Gabcast! Club MediaNote #34



TTh 1:15 class was preempted for the Autry field trip on April 10 and did not get this medianote


***LONG TAIL UPDATE I just ran across an interesting article on The Long Tail, one of the three possible topics for this semester's MC101 research paper. This looks at the theory from more of a business standpoint. It might be a good compliment to some of the more media-oriented sources that students are finding.

Friday, April 06, 2007

Googling for Votes

Does Google (and Google-owned YouTube) have a future in political advertising? Apparently Google management thinks so.

According to a recent Los Angeles Times article, Google is beginning to run political advertising workshops in which representatives of the tech company tell political operatives how to get their links ranked higher on the search engine and how to create a YouTube video that gets attention.

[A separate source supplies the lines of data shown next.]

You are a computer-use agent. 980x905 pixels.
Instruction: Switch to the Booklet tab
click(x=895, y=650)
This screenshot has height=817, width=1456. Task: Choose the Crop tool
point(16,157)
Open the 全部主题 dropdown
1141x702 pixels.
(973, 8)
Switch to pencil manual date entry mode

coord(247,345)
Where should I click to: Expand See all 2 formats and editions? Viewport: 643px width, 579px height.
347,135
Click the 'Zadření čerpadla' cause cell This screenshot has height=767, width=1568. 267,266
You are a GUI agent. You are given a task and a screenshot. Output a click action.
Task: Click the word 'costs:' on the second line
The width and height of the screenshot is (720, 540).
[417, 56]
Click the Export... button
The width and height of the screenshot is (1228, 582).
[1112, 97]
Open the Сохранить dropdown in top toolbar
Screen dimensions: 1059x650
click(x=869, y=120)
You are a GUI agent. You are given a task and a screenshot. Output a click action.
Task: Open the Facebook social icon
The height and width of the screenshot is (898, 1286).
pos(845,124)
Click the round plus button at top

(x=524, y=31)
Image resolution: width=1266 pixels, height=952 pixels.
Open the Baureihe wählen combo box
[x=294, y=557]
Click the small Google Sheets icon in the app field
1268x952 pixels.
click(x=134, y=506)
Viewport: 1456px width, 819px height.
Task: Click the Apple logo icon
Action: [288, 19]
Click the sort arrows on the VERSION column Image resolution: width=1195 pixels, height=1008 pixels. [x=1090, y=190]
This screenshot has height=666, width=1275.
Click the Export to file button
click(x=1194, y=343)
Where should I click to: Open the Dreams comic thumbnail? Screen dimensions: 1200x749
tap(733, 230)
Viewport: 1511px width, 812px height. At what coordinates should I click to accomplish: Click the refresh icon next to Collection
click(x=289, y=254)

This comes against the backdrop of the 2008 presidential campaign and an increase in campaign funds spent for online communications.

MWF classes only

Gabcast! Club MediaNote #33

Wednesday, April 04, 2007

One Zell of a Deal

The Tribune Comapany, which (among other things) owns the Los Angeles Times and KTLA Channel 5, has apparently been purchased by Billionaire Sam Zell, who calls himself a "vulture investor" who specializes in distressed properties. His winning bid calls for him to put up less than 5% of the purchase price with his own money, which tells us

1. Tribune was eager to sell,
2. There weren't any great offers on the table,
3. Most big investors apparently aren't optimistic about the future of the newspapers and television stations that make up nearly all of the Tribune Company, and
4. Mr. Zell is going to be either really, really right or really, really wrong.

After listening to a National Public Radio story about the purchase, the discussion was opened up to questions that, for the most part, focused around the future of the Times.